Disponible en Español
VII Course on Machine Learning and Central Banking (practical)
September 2 - 4, 2026
Panama
Face-to-face format
Focus
Three days of work on real institutional applications: developing, comparing, and strengthening machine learning use cases for central banking and financial supervision.
1. Executive summary
The in-person phase of the VII Course on Machine Learning and Central Banking was held in Panama City from September 2 to 4, 2026. The event brought together 25 participants from 15 institutions across 14 countries, who worked on 18 use cases linked to the core functions of central banks and supervisory authorities.
Rather than following a conventional lecture-based course format, this phase was designed as an intensive working workshop. Participants began with previously identified institutional challenges and moved forward through brief presentations, guided discussion, programming, peer collaboration, feedback sessions, and support from the facilitators.
The cases covered macroeconomic forecasting, inflation and news analysis, foreign exchange markets, financial stability, financial inclusion, payments, fraud, operational risk, customer analytics, automated classification, and multi-agent architectures, among other topics. This diversity encouraged the exchange of methods and experiences among institutions at different stages of analytical maturity.
As a result, the teams refined their working questions, reviewed the availability and relevance of their data, discussed methodological approaches, advanced their prototyping workflows, and received feedback to guide the next stages. The interest expressed by participants creates an opportunity for CEMLA to follow up on the projects and foster a regional community of practice.
2. General information
- Name: VII Course on Machine Learning and Central Banking — in-person phase
- Dates: September 2, 3, and 4, 2026
- Location: Panama City, Panama
- Format: Applied in-person workshop structured around an agile use-case methodology
- Moderator: Gerardo Hernández del Valle, CEMLA
- Facilitators: Gabriela Alves Werb, Timur Sattarov and Sebastian Seltmann, Deutsche Bundesbank
- Participation: 25 representatives from 15 institutions and 14 countries
3. Purpose and working methodology
The purpose of the in-person phase was to help participants transform a specific institutional need into a better-defined and technically viable machine learning use case. The emphasis was on practical application: each team worked with its own problem, available data, and operational constraints.
Design principle
The event was not conceived as a sequence of classes. Each block was a working session designed to produce tangible progress on the projects.

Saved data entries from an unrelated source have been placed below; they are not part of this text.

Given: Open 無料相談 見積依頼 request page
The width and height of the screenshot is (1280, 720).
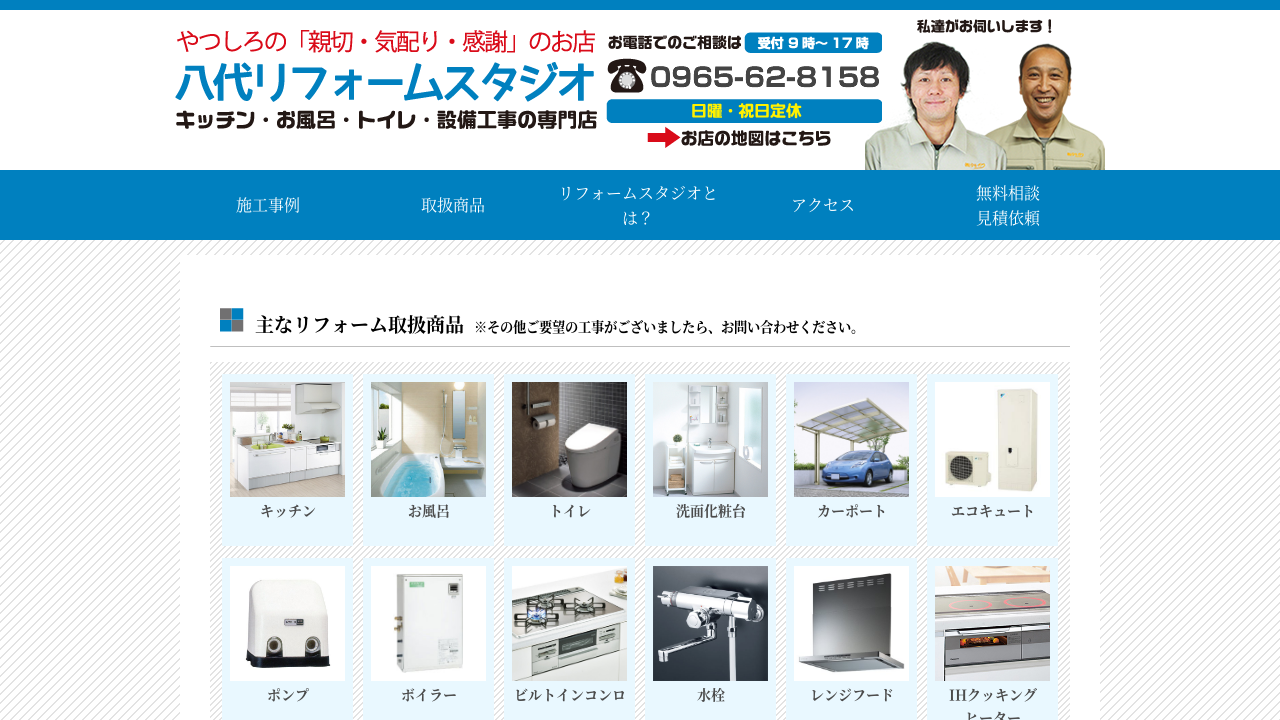Looking at the screenshot, I should point(1008,205).
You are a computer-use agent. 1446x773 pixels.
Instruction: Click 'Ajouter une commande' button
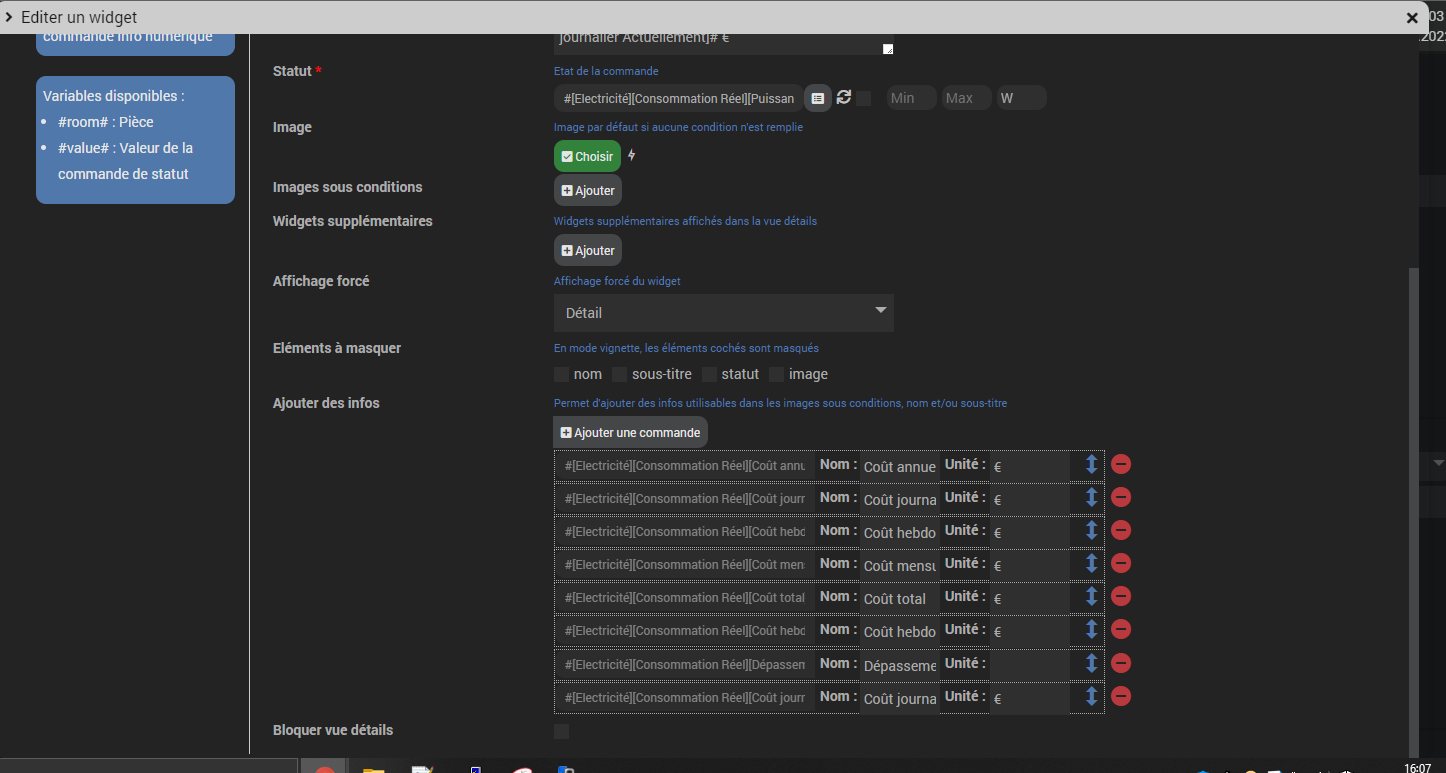pyautogui.click(x=630, y=433)
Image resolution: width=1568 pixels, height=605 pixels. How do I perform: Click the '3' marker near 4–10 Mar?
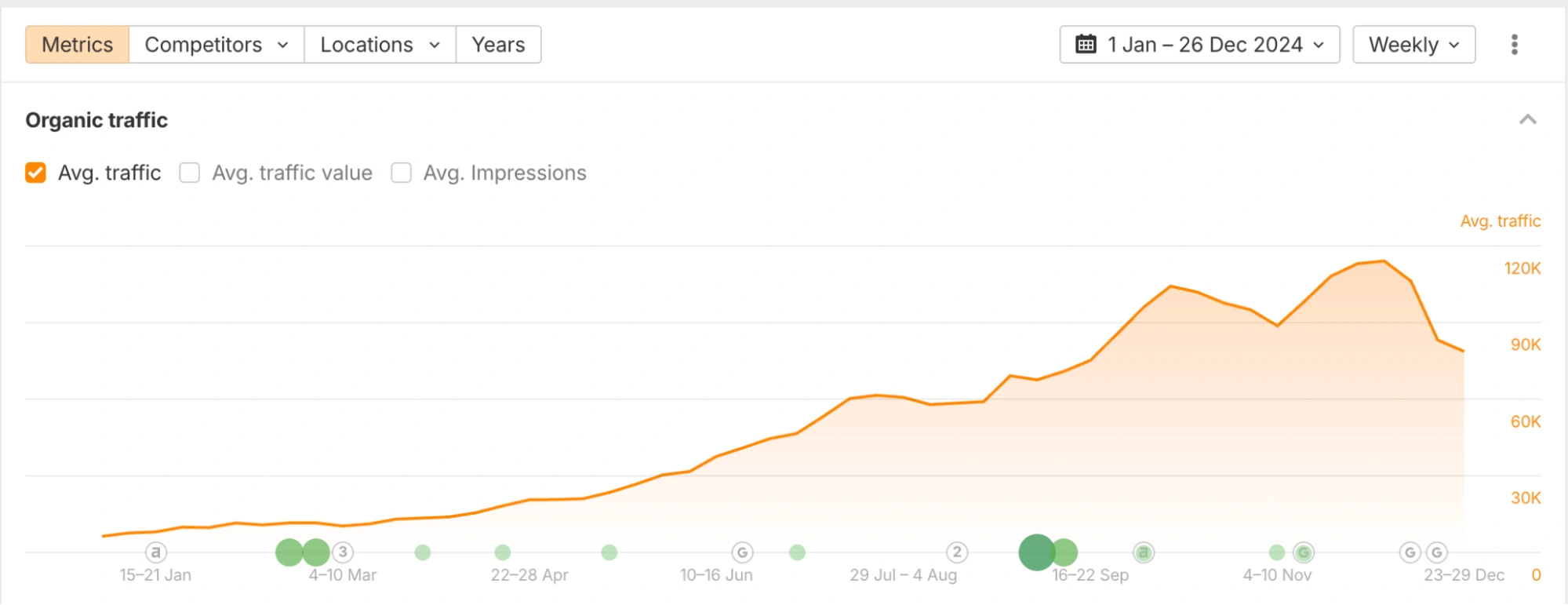[343, 552]
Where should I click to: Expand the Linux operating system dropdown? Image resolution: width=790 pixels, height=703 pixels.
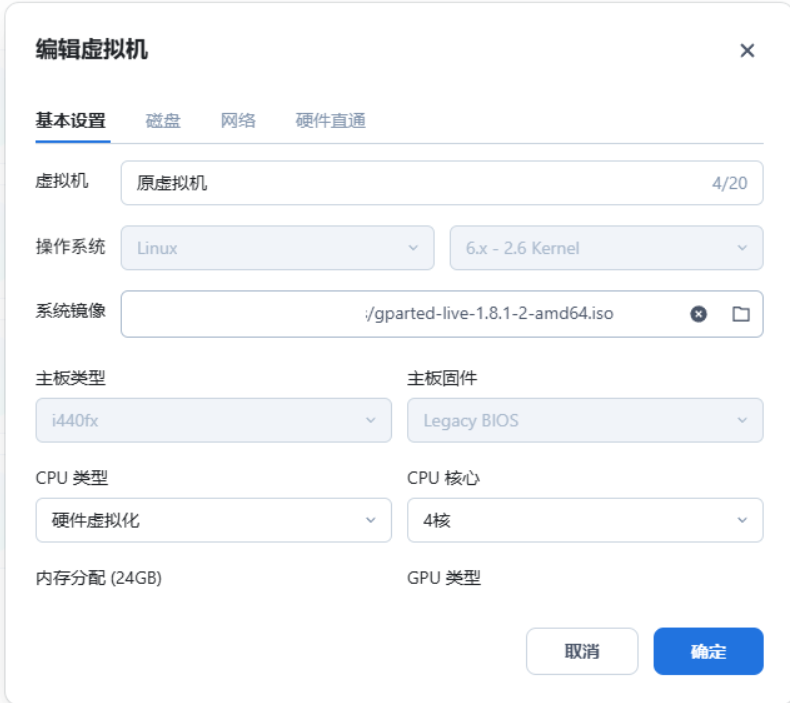pyautogui.click(x=277, y=248)

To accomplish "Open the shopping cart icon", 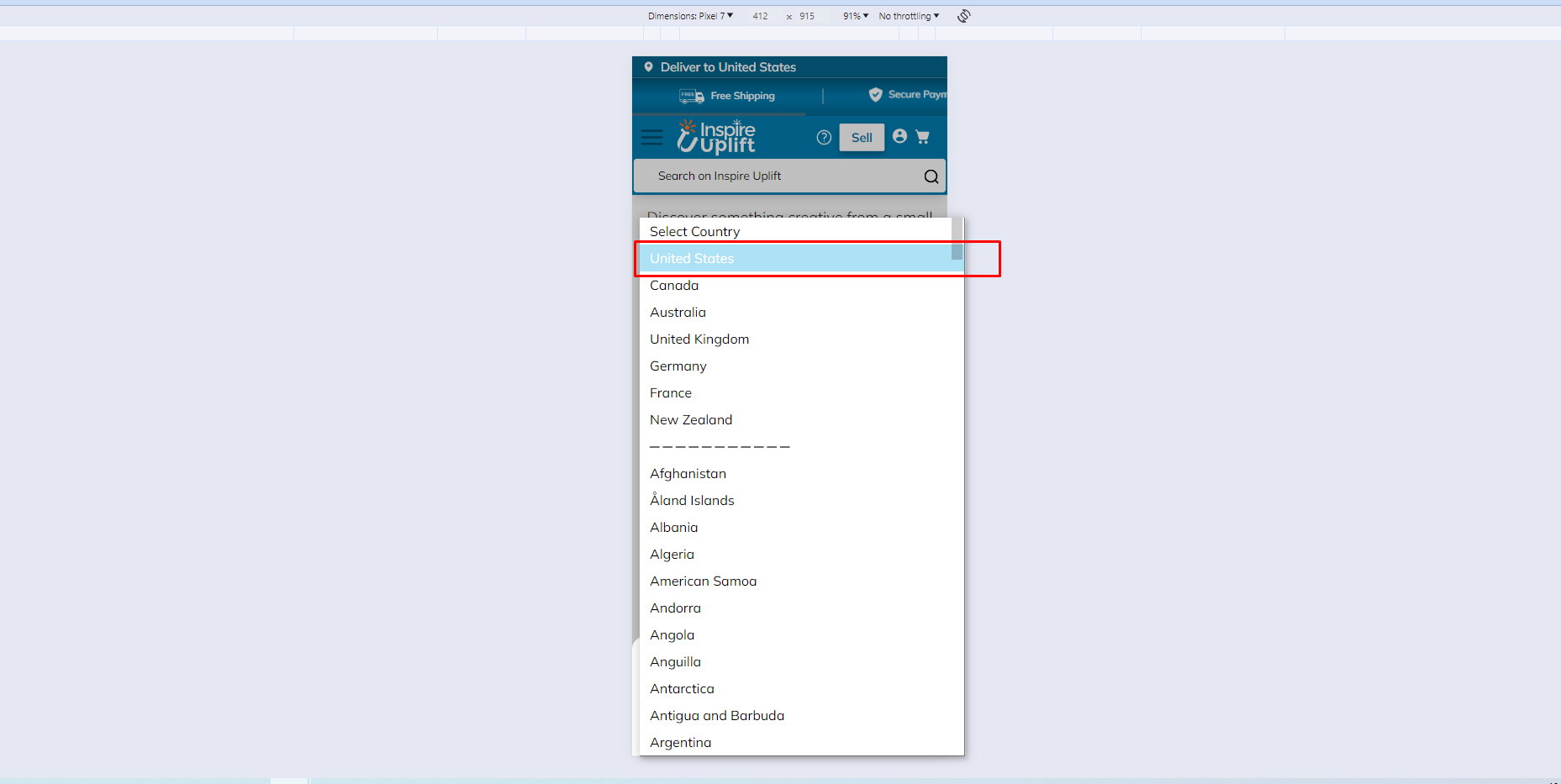I will [x=922, y=137].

The methodology combined four elements: initial presentation and comparison of the cases; successive sprints for ideation, programming, and prototype workflow development; rotating feedback among peers and facilitators; and final presentations to communicate progress, methodological decisions, and next steps.
4. Workshop sessions
September 2: Definition and first sprint
- Welcome and introduction to the workshop methodology.
- Presentation of the participants’ use cases and guided group discussion.
- Sprint 1: ideation and development of the initial prototype workflow.
September 3: Programming, collaboration, and feedback
- Sprint 2: programming session and peer collaboration.
- Feedback Coffee: rotating exchange of observations and recommendations.
- Sprint 3: continued programming and refinement of the projects.
September 4: Coaching and final presentations
- Open coaching session and rotating feedback.
- Brief participant presentations on progress and next steps.
- Workshop closing and recap.
5. Complementary activities
In addition to the technical sessions, the program included three activities that supported group integration and professional exchange in a more informal setting:
- Opening reception. A welcome gathering and first opportunity for participants, facilitators, and organizing teams to connect.
- Visit to the Museo del Banco Nacional de Panamá. A cultural and institutional activity that offered insight into Panama’s banking and financial history.
- Closing reception. A final gathering to recognize the work completed, strengthen ties, and bring the in-person experience to a close.
6. Main outcomes
Problem definition. Teams refined the objective, scope, and institutional value of their use cases.
Technical progress. Participants discussed data, variables, methods, and prototyping workflows, with dedicated programming sessions.
Peer learning. Group rotation exposed each project to perspectives from other institutions and functional areas.
Institutional applicability. The projects addressed real policy, operational, supervisory, and analytical needs.
Regional network. The technical exchanges and complementary activities strengthened professional ties among participants.
7. Assessment
The experience was highly positive. Combining real cases, intensive work, and specialized support encouraged active participation and highlighted projects that were notable both for their thematic diversity and their potential for implementation within the participating institutions.